Clients can fetch and send email by IMAP (143)and SMTP (587) from all LAN interfaces.
But #1: clients cannot fetch and send email from outside our LAN.
But #2: Sometimes it works from outside our LAN...
Detailed problem description:
External IP of mailserver: 42.8.5.2 (changed for example)
Internal IP of mailserver: 10.2.1.100 (changed for example)

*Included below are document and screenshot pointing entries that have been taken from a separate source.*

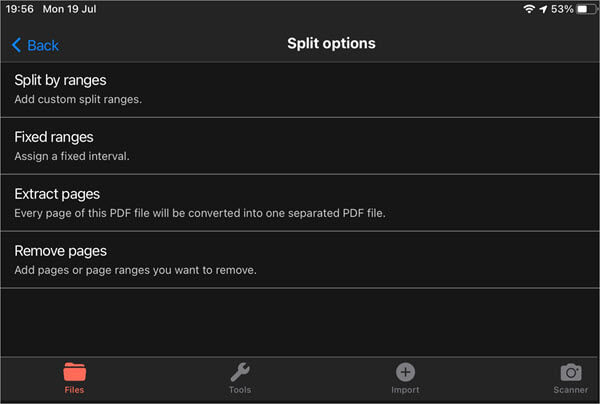The width and height of the screenshot is (600, 404).
Task: Click the red Files folder icon
Action: pos(74,372)
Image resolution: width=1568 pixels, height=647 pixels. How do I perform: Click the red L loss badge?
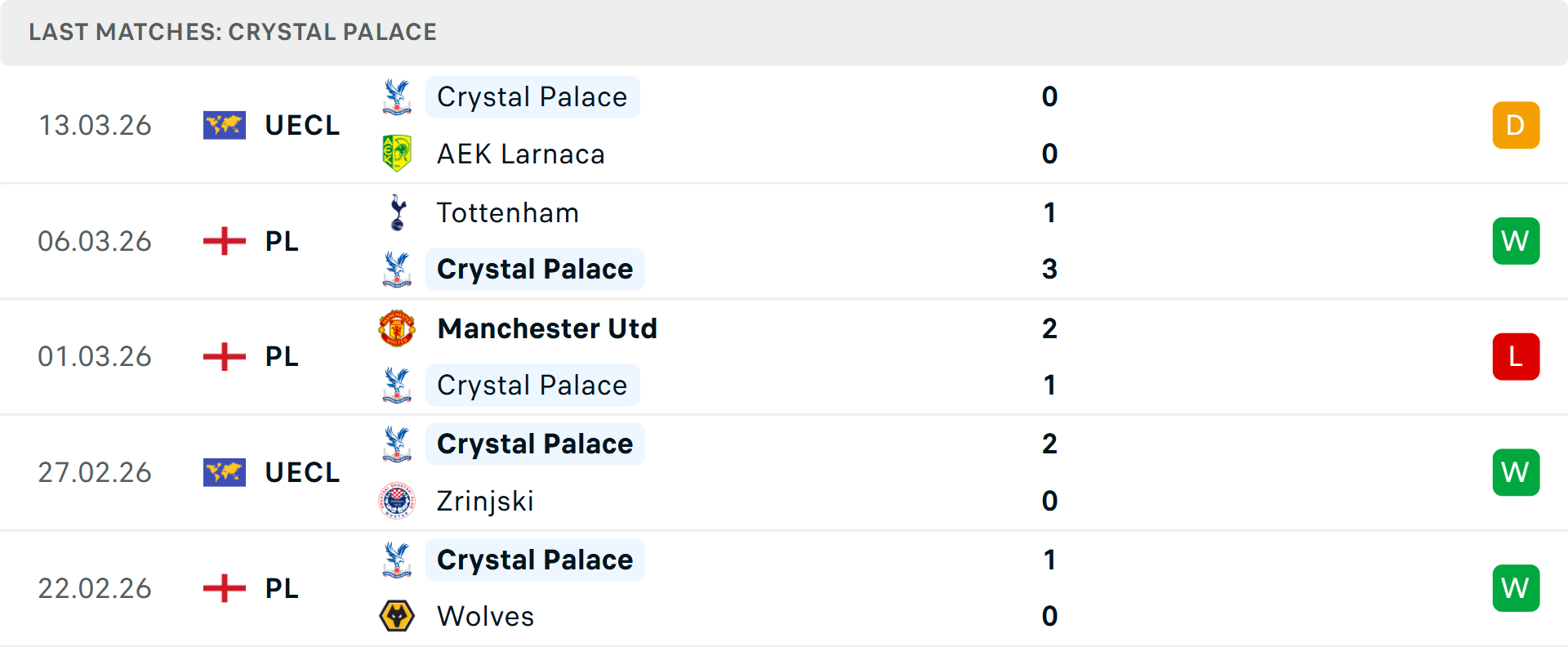(1516, 356)
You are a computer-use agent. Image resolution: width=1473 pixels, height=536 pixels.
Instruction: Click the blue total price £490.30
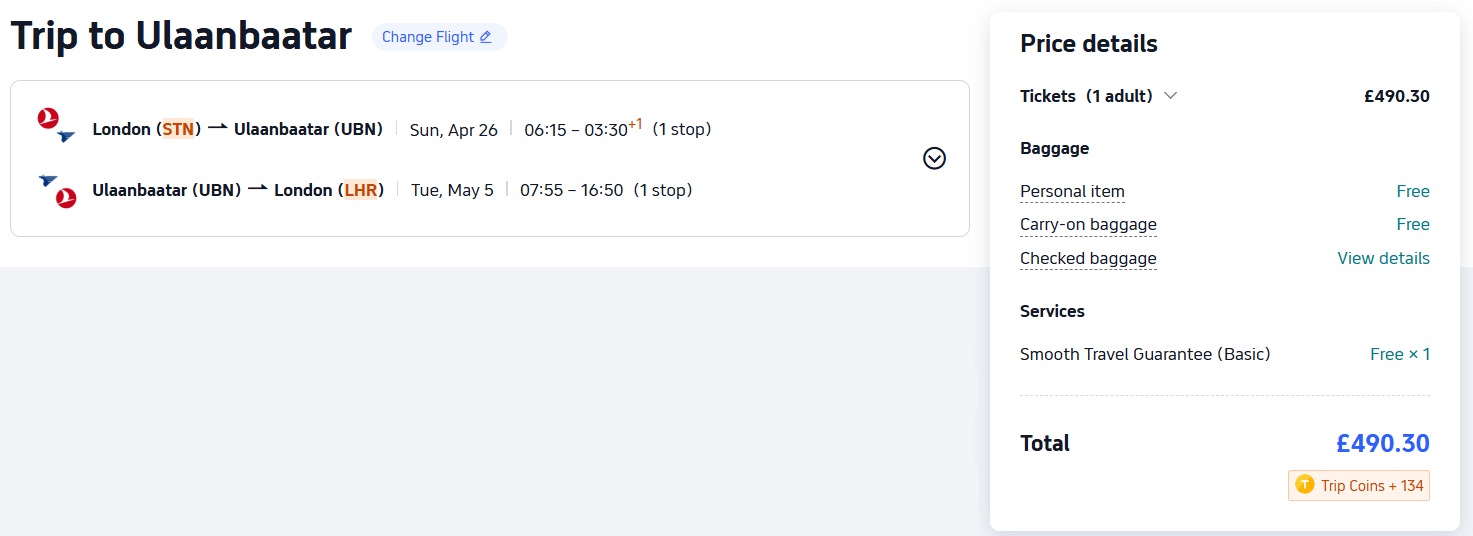1382,443
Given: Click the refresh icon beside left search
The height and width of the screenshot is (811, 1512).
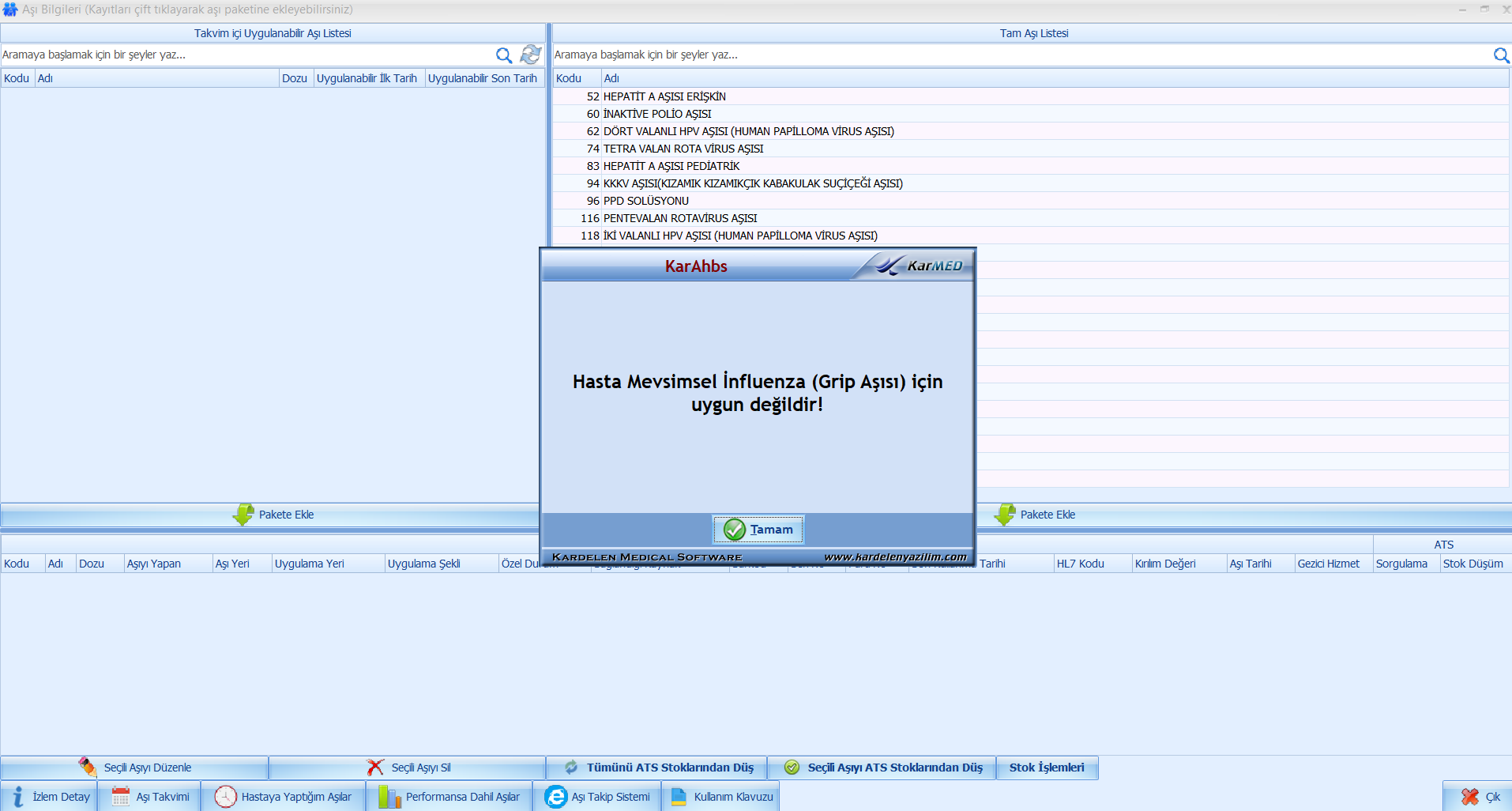Looking at the screenshot, I should coord(531,55).
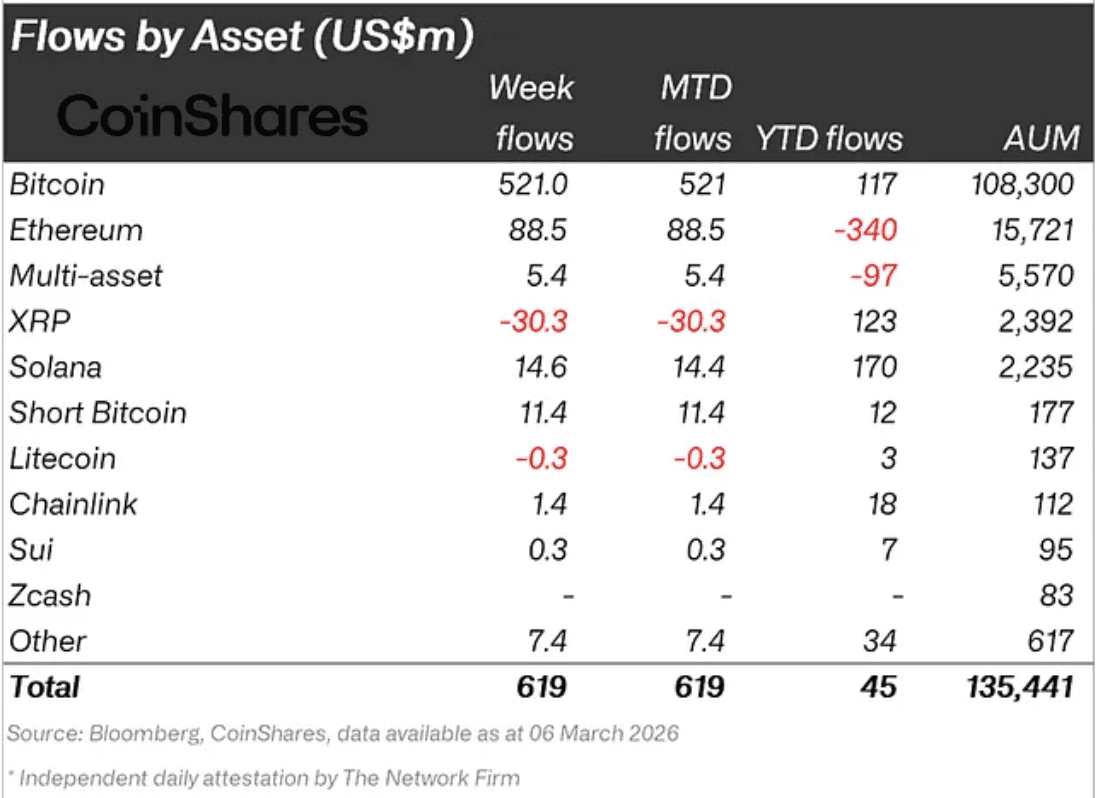This screenshot has height=798, width=1098.
Task: Click the Bloomberg, CoinShares source note
Action: (x=343, y=733)
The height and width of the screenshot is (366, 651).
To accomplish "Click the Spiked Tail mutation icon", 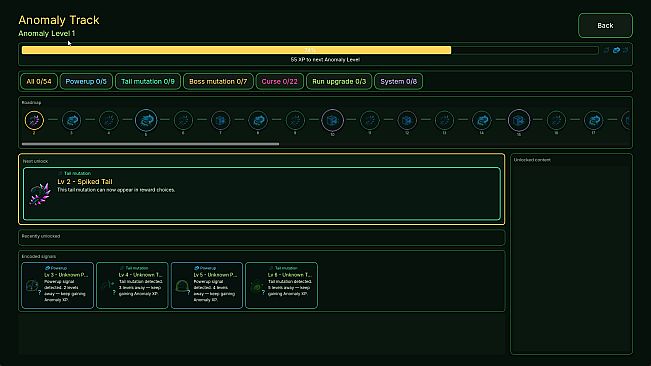I will tap(40, 194).
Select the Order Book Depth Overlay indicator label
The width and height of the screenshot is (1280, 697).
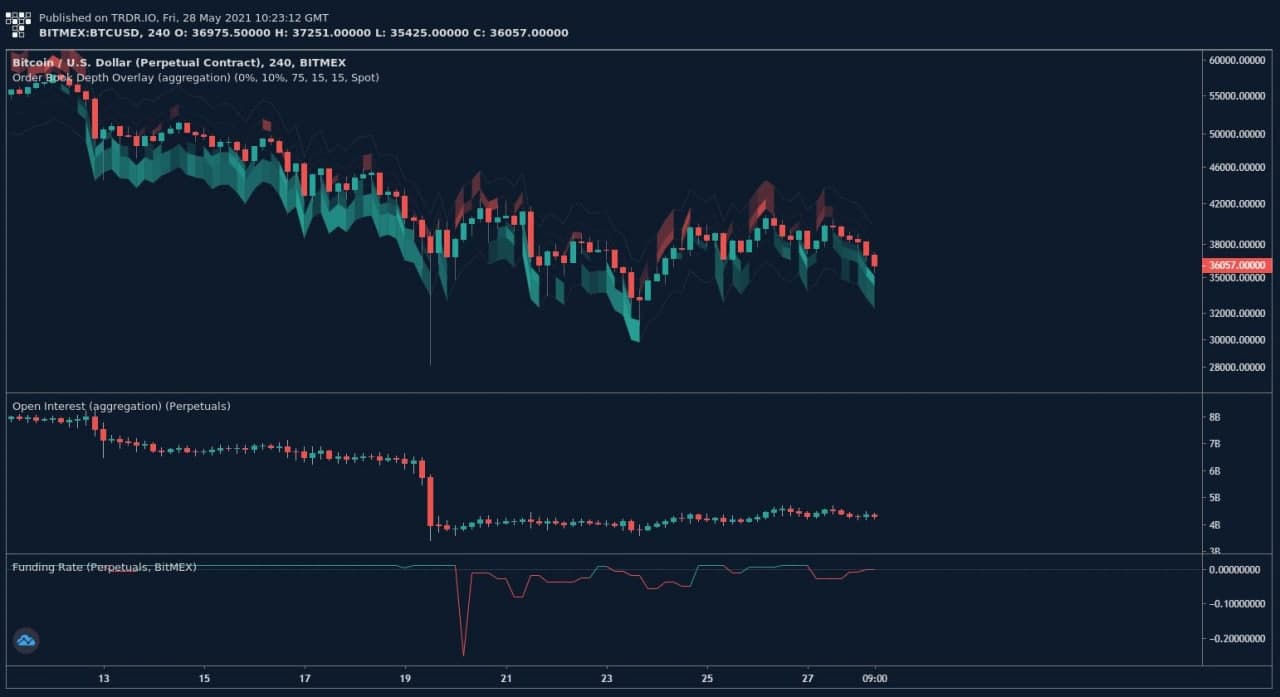point(195,77)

DNS-name of mailserver (split DNS): mail.domain.it
That means: ping domain from outside our LAN = IP is 42.8.5.2
ping domain from inside our LAN = IP is 10.2.1.100
We are testing the mailserver with: telnet mail.domain.it 143 and telnet 42.8.5.2 143
The problem is: it works - sometimes...
Firewall tells us: connection (TCP) established
But if we test with telnet from different WAN-line or by LTE we cannot always connect with telnet.
Two lines do work, other lines do not work...
Our log does not tell us any blocked situation.
Our configuration:
OpenVPN-client to IP-Provider (Portunity) to get a fixed IP.
WAN-DialIn with Fritzbox-Routers. Opnsense ? exposed host.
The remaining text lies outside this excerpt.